Los novios se pusieron en marcha y encaminaron sus pasos á la ciudad.
Al doblar el último recodo del camino, los dos viejos volvieron atrás sus cabezas y dirigieron una última mirada de tierna despedida al Asilo, cuyos muros blanqueaban alegremente al sol de la mañana tras los copudos y verdes árboles de la carretera. De pie, en lo alto de la escalinata del benéfico establecimiento, la Madre Superiora y el capellán contemplaban en silencio la partida de los novios.
Éstos les dijeron una y mil veces adiós con las manos, siendo contestados en idéntica forma por aquellos.

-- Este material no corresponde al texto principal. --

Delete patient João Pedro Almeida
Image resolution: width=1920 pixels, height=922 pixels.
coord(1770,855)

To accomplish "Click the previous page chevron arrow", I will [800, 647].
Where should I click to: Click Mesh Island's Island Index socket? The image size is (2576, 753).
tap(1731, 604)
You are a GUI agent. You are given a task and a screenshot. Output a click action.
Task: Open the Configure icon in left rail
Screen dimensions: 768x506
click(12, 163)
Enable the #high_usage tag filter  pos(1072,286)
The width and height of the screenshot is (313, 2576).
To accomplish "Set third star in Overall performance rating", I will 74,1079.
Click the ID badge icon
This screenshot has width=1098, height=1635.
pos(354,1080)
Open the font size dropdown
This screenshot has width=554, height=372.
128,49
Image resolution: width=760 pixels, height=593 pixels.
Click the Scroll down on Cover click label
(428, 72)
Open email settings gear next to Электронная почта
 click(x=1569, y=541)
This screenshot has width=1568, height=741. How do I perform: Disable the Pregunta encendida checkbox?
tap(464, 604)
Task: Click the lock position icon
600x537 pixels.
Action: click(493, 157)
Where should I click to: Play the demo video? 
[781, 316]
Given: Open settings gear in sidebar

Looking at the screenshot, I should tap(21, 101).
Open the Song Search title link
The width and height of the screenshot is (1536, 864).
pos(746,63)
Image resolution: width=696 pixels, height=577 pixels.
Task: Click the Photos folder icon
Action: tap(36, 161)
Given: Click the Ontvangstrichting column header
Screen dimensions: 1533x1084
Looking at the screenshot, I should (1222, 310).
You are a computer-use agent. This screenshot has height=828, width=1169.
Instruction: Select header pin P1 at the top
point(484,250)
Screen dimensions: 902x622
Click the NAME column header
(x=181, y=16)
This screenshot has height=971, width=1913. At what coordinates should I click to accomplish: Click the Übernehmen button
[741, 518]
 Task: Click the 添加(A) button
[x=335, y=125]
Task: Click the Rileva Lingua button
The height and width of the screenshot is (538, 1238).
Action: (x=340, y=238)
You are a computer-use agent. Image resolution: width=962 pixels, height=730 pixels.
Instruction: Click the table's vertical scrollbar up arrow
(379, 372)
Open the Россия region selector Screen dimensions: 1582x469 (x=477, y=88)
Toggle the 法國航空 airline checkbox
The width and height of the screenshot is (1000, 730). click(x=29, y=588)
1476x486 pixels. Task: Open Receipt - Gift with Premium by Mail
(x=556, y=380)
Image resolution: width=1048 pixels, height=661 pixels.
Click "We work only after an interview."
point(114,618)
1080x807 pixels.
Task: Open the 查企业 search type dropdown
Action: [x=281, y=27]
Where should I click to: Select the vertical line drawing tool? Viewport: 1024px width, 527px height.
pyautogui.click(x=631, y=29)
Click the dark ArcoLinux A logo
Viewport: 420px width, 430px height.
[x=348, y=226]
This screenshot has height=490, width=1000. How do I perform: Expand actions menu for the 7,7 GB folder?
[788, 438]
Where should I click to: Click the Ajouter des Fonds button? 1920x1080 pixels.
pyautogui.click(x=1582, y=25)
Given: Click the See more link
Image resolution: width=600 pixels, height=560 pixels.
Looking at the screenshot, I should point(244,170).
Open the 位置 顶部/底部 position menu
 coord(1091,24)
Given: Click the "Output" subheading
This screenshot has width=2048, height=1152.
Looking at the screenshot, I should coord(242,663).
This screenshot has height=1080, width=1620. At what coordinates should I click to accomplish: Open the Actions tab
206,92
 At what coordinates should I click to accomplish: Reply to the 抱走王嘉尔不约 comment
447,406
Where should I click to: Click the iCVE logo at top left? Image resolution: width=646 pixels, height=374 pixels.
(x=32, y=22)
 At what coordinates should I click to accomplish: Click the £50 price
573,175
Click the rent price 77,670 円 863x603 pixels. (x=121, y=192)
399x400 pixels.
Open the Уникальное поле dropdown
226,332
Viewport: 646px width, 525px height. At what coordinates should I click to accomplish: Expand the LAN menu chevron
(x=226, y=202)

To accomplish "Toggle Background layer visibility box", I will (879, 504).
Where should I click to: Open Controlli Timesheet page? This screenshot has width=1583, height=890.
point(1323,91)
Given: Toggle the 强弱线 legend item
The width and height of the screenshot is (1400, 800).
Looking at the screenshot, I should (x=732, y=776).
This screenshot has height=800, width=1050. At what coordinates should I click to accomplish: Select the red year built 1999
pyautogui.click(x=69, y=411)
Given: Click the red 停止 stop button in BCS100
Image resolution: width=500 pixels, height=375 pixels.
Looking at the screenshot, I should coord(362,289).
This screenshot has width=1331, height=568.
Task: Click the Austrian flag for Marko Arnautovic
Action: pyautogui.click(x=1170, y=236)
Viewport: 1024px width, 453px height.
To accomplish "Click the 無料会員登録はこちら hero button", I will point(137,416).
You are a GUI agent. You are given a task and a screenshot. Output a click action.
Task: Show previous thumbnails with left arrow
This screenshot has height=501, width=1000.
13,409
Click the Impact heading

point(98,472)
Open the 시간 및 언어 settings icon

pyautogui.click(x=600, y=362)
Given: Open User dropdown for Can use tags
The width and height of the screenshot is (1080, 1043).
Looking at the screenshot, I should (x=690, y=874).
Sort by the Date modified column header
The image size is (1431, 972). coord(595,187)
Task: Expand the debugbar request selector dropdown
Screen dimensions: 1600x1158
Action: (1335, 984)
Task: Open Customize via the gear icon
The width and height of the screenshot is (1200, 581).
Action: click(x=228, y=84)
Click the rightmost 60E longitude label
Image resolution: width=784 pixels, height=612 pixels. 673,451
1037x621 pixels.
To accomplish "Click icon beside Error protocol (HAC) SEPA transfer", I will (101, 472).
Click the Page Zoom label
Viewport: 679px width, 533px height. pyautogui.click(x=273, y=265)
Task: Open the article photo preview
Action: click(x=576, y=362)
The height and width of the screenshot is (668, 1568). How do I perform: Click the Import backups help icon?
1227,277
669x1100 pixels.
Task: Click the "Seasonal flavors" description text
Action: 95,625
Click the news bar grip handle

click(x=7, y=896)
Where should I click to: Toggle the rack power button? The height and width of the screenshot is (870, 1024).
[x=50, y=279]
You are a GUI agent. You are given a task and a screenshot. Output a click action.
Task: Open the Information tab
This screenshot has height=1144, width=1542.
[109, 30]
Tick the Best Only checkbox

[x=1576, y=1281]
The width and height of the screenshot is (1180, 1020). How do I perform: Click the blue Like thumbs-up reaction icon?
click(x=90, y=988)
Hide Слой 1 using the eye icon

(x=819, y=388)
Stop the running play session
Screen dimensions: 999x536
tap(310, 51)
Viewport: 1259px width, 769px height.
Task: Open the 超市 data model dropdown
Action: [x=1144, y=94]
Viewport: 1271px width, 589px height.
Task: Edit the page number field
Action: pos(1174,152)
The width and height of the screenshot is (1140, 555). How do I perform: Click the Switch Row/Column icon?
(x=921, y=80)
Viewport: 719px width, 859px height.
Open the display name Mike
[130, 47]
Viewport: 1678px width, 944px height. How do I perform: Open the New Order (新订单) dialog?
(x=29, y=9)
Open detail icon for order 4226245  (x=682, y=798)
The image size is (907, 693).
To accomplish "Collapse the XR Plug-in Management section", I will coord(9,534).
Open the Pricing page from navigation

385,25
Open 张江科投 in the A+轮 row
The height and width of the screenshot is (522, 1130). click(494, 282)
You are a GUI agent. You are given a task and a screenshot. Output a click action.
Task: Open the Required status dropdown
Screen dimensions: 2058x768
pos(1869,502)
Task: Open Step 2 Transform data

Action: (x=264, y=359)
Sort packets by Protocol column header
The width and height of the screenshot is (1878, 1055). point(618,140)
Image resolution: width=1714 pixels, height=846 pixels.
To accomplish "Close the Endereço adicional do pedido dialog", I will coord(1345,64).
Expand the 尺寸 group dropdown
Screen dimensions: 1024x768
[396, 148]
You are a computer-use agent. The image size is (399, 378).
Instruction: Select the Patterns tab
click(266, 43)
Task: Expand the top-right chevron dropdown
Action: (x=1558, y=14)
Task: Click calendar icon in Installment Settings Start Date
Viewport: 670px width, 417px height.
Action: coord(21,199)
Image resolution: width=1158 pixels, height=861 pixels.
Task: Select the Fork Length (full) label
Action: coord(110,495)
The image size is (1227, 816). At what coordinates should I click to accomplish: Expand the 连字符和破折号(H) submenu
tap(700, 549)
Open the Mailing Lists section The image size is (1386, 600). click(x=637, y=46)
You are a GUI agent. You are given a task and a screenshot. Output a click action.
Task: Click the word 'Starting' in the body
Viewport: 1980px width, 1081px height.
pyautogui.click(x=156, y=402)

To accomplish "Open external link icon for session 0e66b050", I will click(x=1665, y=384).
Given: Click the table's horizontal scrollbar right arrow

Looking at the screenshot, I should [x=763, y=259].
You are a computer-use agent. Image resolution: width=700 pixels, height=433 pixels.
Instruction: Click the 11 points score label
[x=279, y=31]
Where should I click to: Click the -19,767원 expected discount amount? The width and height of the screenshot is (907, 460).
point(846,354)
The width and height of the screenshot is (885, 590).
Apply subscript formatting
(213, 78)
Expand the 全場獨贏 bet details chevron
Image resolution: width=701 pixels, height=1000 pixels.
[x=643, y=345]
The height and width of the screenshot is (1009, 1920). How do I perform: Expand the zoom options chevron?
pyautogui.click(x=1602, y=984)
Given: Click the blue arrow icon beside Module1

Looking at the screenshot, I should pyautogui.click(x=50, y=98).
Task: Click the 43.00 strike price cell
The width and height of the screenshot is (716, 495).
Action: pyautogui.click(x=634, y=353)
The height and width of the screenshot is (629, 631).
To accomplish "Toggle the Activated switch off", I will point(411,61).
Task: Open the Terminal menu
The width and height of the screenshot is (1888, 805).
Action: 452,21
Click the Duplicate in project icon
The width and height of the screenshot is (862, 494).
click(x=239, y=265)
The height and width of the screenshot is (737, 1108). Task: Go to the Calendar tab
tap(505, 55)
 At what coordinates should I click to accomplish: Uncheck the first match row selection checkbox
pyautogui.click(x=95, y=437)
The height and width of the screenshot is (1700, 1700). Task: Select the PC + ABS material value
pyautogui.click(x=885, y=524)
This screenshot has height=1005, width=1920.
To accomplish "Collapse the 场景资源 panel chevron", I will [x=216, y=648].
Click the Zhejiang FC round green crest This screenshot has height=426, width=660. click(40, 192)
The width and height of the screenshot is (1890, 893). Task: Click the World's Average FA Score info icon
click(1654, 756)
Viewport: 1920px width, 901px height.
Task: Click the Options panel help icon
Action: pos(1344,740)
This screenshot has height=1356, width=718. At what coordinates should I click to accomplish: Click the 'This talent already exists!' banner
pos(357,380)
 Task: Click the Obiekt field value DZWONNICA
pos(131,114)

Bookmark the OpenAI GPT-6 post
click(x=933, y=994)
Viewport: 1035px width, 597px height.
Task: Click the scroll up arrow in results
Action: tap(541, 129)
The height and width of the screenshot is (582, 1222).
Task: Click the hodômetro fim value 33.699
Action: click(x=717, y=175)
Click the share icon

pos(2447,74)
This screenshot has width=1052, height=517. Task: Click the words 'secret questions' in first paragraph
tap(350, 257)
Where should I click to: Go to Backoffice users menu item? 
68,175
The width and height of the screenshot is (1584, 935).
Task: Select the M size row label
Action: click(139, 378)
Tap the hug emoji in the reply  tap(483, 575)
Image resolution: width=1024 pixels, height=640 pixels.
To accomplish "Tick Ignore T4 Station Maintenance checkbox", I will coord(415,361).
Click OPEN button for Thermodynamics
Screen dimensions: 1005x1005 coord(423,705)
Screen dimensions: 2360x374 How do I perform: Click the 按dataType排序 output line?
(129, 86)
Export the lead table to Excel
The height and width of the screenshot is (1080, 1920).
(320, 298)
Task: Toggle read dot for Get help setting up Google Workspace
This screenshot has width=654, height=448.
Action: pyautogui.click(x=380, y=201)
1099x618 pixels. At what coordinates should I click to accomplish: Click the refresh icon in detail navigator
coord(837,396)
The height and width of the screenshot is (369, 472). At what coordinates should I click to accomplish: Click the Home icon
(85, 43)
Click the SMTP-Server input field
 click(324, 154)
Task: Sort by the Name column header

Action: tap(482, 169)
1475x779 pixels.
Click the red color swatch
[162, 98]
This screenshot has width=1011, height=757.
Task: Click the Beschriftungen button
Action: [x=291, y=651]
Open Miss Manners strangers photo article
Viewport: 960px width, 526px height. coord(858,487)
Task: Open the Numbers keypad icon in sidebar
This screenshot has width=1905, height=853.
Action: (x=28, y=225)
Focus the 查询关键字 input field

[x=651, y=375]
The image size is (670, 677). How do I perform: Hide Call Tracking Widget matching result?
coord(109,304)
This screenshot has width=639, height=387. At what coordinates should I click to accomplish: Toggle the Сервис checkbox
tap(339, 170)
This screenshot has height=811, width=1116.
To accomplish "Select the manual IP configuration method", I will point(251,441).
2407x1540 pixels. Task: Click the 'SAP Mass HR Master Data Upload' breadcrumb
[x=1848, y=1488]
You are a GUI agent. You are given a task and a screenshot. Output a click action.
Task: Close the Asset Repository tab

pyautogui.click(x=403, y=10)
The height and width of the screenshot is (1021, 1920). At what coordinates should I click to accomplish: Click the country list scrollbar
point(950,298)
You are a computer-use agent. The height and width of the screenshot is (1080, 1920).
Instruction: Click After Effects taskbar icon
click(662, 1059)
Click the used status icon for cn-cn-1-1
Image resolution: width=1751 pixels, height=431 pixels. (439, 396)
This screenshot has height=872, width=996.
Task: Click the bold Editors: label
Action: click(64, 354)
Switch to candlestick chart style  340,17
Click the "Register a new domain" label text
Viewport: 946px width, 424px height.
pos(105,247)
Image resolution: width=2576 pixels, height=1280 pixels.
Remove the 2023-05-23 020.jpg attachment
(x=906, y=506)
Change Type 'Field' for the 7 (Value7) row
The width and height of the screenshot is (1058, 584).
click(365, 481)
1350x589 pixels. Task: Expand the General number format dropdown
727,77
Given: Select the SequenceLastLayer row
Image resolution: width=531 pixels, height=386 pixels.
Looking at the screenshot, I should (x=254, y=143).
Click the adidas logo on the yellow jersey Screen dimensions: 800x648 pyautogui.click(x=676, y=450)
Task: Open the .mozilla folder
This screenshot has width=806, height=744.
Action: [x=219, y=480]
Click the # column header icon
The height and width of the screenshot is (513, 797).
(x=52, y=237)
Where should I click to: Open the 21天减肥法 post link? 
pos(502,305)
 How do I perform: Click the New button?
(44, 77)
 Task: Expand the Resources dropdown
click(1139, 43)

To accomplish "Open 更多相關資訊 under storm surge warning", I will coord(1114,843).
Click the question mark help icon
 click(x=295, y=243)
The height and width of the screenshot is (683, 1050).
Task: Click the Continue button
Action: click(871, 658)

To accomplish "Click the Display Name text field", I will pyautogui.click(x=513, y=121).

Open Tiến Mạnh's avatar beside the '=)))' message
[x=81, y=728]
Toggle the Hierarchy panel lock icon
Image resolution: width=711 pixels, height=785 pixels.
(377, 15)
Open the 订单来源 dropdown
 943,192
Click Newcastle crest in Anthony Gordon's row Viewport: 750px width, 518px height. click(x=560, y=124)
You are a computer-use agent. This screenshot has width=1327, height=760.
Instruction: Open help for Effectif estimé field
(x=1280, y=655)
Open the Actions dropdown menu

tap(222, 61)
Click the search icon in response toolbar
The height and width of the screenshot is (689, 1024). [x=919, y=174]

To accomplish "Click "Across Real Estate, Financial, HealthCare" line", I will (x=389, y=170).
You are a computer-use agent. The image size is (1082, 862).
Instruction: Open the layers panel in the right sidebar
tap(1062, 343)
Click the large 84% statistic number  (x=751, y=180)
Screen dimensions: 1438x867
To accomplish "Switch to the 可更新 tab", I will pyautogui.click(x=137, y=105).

Luego cuando las figuras de los dos viejecitos perdiéronse en la lejanía, el capellán se volvió á la monja y con aire entre irónico y triste le dijo:
—¡Dos barcazas desvencijadas y haciendo agua por todas partes que dejan el puerto y se lanzan á alta mar para hundirse sin remedio!
—Ya sabe usted—respondió la monja—que no hay barca vieja, si el que la guía es buen marinero.
—¿Y quién es ahí el piloto?—interrogó el sacerdote.
—El amor—respondió la religiosa con firme acento, clavando su mirada en el cielo.